Background: New Zealand has a substantial indigenous minority--the Māori--that has considerably worse health status than the majority population. We aimed to assess possible disparities in quality of hospital care for Māori with data on preventable adverse events as an indicator of suboptimum treatment.
Methods: We undertook a nationally representative cross-sectional survey of admissions to general public hospitals with more than 100 beds providing acute care. A sample of 6579 patients admitted in 1998 to 13 hospitals was selected by stratified systematic list sample. We did a two-stage retrospective assessment of records by structured implicit review.
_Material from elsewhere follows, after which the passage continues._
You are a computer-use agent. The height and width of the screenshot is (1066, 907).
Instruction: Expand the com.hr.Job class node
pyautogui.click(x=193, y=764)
Outcome measures were occurrence, effect, and preventability of adverse events.
Findings: Māori accounted for just greater than 15% of admissions and were on average younger, were more likely to be from from deprived areas, had a different case mix, and were in hospital for a shorter stay compared with patients of non-Māori/non-Pacific origin. Overall, after age standardisation, 14% of admissions for Māori were associated with an adverse event, compared with 11% for non-Māori/non-Pacific patients (p=0.01 for difference between groups). For preventable, in-hospital events, this disparity persisted after controlling for age, other sociodemographic factors, and case mix (adjusted odds ratio 1.47; p=0.05). Analysis of potential causal factors showed no markedly or consistently different pattern between the groups.
Interpretation: Despite a predominantly publicly funded hospital system, our findings suggest that hospital care received by Māori is marginally poorer than that received by New Zealand citizens of non-Māori/non-Pacific origin. Although no cause specific to Māori was evident, various policy and system issues can be addressed.